At the height of this part of the urban development cycle, Portland's black families, while still constituting a small minority in an otherwise pretty white town, built a community complete with restaurants, small shops and churches. While the encroaching gang epidemic and meth wars that began in the 1990's took a toll on the black community, those things didn't wipe the community out.

The largest demographic change in this part of Portland has come in the last five or six years, as the growth of new business in this part of town has skyrocketed, and the number of new people moving to Portland from out of state has also mushroomed. As a result, many of the homes in inner NE Portland that were formerly inhabited by black families are now being bought up by young urban professionals -- mostly white -- who are fixing up these old homes and putting down new roots.
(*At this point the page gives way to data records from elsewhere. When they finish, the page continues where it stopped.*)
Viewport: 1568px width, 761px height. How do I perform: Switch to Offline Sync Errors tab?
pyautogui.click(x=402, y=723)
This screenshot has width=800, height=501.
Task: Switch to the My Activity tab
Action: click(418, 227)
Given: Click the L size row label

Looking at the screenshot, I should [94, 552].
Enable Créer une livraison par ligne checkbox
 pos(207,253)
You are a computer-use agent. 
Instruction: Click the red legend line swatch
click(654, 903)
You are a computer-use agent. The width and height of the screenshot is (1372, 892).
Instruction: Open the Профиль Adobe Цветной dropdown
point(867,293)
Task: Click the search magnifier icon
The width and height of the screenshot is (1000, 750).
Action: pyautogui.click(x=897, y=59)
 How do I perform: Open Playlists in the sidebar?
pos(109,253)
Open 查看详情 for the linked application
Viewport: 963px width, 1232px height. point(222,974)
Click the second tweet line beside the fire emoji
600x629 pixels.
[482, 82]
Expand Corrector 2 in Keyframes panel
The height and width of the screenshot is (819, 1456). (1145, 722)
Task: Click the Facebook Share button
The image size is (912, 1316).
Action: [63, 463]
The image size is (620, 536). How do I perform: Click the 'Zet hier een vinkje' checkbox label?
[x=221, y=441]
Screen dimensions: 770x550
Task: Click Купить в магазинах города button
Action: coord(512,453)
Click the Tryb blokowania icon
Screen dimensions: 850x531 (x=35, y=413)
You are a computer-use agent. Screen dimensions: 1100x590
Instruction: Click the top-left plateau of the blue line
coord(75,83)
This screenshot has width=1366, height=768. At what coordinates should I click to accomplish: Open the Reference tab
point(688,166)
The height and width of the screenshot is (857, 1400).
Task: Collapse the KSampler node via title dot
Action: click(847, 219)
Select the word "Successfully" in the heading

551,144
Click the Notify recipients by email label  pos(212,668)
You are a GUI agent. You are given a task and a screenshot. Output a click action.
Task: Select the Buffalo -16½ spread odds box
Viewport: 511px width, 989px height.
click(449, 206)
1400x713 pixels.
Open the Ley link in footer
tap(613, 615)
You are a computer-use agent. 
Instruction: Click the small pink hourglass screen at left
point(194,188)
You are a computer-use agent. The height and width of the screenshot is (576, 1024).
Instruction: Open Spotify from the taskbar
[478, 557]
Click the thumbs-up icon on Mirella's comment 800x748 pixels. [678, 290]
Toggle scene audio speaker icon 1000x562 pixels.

My question is: where did all the former residents of N/NE Portland go?
Many were pushed out by rising home values and property taxes. Elderly residents moved out when they became too old to care for their homes, or when the rent got too high (lots of single-family houses in N/NE Portland were longtime rental properties before being fixed up and sold). Many families with children moved away when Jefferson High School -- Oregon's only majority black high school -- became threatened with closure several years ago, and the lack of the school board's support for Jefferson and the cluster of feeder schools in the surrounding neighborhood became glaringly apparent.

Lots of people who left inner NE Portland moved farther east, into Parkrose and other neighborhoods in mid-Multnomah County, where rents were (and are) still more affordable. Some left Portland altogether, moving to other cities where housing was affordable and there was a hope of finding work. (Portland still has over 10% unemployment, in case anyone's forgotten.)

But the people now living in Inner N/NE Portland, the ones who've bought up all those houses and developed all those businesses and grown all those bike amenities in the last five years, don't seem to be giving a ton of thought to the way urban development can change a neighborhood. Or maybe they are and we just don't think the same way. I don't know.

I'm not a sociologist, so I can't speak about demographic studies or anything else that's terribly scientific. But I wonder if, in the process of making Portland more bike-friendly, we are also in the process of alienating communities of color from a vision of safe, walkable and bikeable streets. Some communities of color see car ownership as a desireable goal. In many larger cities with urban blight and limited bus service in the poorest neighborhoods, riding a bike is something that only children and very poor adults do. To be an adult on a bicycle in those places is an embarrassing thing.

Now I wonder if the whole idea of transportational bicycling is being turned on its ear in Portland, to be seen by communities of color as something done only by Young White Hipsters With Money, also known as The People Who Moved Here And Made The Neighborhood Too Expensive For Everyone Else.

Ten years ago, hardly any of us had ever seen a Bakfiets -- one of those beautiful, long-body cargo bikes with the big wooden boxes in front that allow you to transport groceries, your dog or your children. Today, there are a few hundred of these cargo bikes all over inner eastside Portland, as more young families are able to move here and fashion lives that allow them to live within biking distance of almsot everything they need: schools, shops, doctors' offices and parks. Nearly every person I've see riding a Bakfiets (which costs about $3000, by the way) is white and looks to be under about age 50. I find it hard to believe they all grew up here and I assume that most of them came from somewhere else within the last decade or less. I'm willing to concede that I could be wrong about this hunch but I don't think I am.

There is a large and growing gap here, based partly on race, partly on mobility and partly on socio-economic class; and I am wondering what, if anything, can be done to close it. How do we make bicycling truly accessible to everyone so that everyone can come to understand the benefits of transportational, practical bicycling?

In light of the rampant development happening in formerly poorest parts of Portland, I honestly do not know the answer.